PAGE EXTRACT
“Come away to a deserted place all by yourselves and rest a while,” Jesus says in today’s gospel (Mark 6:30-34, 53-56).

That sounds pretty good to me, how about you? What does that mean for you today? What do you need to let go of or get away from in order to rest? Where and how might that happen for you? What kind of rest do you need today?
You may remember that a couple of weeks ago we heard about Jesus sending out the disciples two by two. “They cast out many demons, and anointed with oil many who were sick and cured them.” In this week’s gospel they’ve just returned from that work and they’re telling Jesus “all they did and taught.” They’ve been busy.
My guess is that many if not most of us live busy and exhausted lives. I’ve often worn my busyness and exhaustion like merit badges. Maybe you have too. I wonder if that’s what Jesus sees in his disciples and why he invites them to come away and rest.
What exhausts you today? Maybe it’s the busyness, pace, and demands of life. It might be about work but busyness and exhaustion are not limited to those who work. I also hear retired people and unemployed people talk about being busy and tired. Sometimes we’re exhausted by the daily struggles of life, an illness, worry, grief, or financial concerns. Some relationships are exhausting. Maybe it’s the daily news, the presidential election, social media. Even good things like a newborn child, opportunities, and success can exhaust us. What is it for you?
Next week Cyndy and I are taking Jesus up on his offer. We’re going away all by ourselves. I’m getting out of the office – no work, no emails, no phone calls, no meetings, no sermon or class preparations, no responding to financial or pastoral needs. We’re going to rest a while.
And you know what we’re going to do after that? We’re coming home, back to Uvalde and back to work. And I’ll probably do the same things I was doing before we went away to rest. And we’ll exhaust ourselves until we get another time away to rest a while. You know how that goes, right?
That sounds pretty crazy doesn’t it? Do you think that’s really what Jesus has in mind when he says, “Come away to a deserted place all by yourselves and rest a while”?

DATA EXCERPT

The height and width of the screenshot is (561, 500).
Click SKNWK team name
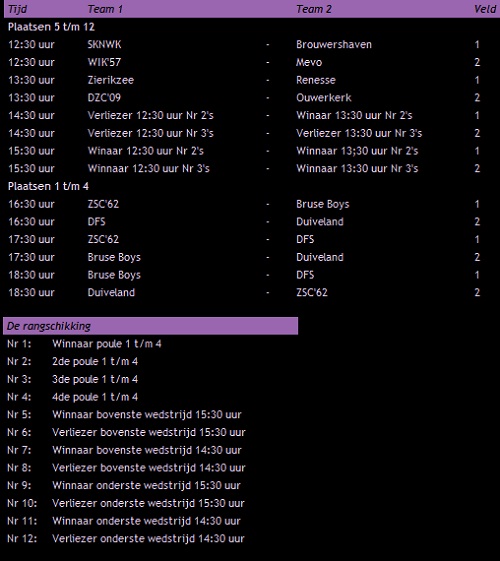click(x=104, y=44)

REQUESTS
A) Answer these questions about the reflection on rest:
(i) Which gospel passage does it cite?
(ii) Who is the writer going away with next week?
(iii) To which town will they come home afterward?
B) Quote the reflection on rest word for word. Begin at the words "You may remember" and stop after "away and rest.".
C) The reflection on rest says there will be "no" of certain things while the writer is out of the office. List all of them.

SOLUTIONS IN ORDER
A)
(i) Mark 6:30-34, 53-56
(ii) Cyndy
(iii) Uvalde

B)
You may remember that a couple of weeks ago we heard about Jesus sending out the disciples two by two. “They cast out many demons, and anointed with oil many who were sick and cured them.” In this week’s gospel they’ve just returned from that work and they’re telling Jesus “all they did and taught.” They’ve been busy.
My guess is that many if not most of us live busy and exhausted lives. I’ve often worn my busyness and exhaustion like merit badges. Maybe you have too. I wonder if that’s what Jesus sees in his disciples and why he invites them to come away and rest.

C)
- work
- emails
- phone calls
- meetings
- sermon or class preparations
- responding to financial or pastoral needs